▶ _Exercise requirements_
All lines in the records below that hold "agent" are to be shown.
##### Extracted records
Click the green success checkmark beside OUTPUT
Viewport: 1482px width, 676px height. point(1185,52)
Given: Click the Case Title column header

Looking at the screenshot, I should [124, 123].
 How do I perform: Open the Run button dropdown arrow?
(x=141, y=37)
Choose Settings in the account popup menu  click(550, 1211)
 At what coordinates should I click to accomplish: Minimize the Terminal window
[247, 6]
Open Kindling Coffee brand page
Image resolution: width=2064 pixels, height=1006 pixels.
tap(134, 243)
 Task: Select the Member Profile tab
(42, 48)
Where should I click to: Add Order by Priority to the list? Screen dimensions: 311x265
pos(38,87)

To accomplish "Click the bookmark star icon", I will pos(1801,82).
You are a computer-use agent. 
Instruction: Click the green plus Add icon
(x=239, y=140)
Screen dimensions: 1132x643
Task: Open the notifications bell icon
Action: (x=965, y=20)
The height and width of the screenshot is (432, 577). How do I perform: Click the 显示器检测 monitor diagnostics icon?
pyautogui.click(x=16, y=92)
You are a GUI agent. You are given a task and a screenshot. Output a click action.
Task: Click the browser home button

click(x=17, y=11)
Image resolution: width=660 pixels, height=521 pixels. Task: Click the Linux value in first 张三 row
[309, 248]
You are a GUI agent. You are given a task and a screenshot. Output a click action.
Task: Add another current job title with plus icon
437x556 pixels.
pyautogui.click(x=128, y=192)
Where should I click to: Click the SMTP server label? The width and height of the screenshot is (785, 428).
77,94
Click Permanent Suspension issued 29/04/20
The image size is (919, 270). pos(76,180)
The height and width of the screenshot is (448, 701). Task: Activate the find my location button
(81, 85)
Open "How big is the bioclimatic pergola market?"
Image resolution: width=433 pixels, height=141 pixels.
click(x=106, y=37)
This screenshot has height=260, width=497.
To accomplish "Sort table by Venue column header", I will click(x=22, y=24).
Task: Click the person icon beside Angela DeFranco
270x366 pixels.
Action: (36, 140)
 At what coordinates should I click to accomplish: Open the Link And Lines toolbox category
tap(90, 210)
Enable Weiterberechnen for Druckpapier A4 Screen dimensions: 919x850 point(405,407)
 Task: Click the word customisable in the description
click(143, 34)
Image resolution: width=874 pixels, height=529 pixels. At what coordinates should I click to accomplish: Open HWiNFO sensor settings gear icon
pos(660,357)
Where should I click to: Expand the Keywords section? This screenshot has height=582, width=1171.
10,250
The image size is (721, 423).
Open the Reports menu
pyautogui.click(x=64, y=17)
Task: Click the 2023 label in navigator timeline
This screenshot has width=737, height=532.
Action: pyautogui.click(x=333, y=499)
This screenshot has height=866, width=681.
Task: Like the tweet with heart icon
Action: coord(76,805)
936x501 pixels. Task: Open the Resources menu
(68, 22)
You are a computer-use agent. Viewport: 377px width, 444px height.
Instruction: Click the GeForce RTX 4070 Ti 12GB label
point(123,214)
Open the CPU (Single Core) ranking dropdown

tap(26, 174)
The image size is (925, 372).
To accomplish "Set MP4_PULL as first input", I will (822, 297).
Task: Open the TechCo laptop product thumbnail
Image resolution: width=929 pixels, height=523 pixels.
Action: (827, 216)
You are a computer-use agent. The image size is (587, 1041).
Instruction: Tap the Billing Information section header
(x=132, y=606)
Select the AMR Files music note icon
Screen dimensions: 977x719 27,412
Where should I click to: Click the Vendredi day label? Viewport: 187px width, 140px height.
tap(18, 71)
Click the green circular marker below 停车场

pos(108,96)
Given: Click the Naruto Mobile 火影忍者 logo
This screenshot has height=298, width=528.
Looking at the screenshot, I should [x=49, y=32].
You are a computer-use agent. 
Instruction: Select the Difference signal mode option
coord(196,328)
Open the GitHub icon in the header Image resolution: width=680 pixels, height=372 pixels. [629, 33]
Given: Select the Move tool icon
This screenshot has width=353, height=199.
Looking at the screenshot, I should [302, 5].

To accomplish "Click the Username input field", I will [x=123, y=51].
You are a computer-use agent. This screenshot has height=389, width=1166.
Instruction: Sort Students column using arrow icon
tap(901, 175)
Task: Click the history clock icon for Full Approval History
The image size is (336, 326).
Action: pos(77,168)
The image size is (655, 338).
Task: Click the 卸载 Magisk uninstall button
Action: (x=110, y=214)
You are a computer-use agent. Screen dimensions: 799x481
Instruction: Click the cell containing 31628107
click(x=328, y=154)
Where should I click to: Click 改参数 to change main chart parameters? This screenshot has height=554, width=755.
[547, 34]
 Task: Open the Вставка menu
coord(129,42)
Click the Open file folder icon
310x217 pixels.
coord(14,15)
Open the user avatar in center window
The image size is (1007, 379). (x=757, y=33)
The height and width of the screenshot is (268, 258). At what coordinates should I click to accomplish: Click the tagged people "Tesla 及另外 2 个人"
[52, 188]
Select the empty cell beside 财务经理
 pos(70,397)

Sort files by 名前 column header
##########
▶ _Result for this exercise_
You are a computer-use agent. 
You are a GUI agent. You are given a task and a screenshot. Output a click action.
You are a GUI agent. You are given a task and a screenshot. Output a click action.
You are a computer-use agent. Viewport: 377px width, 444px height.
You are a computer-use agent. The image size is (587, 1041).
You are a computer-use agent. 
You are a computer-use agent. This screenshot has height=389, width=1166.
You are a computer-use agent. Screen dimensions: 799x481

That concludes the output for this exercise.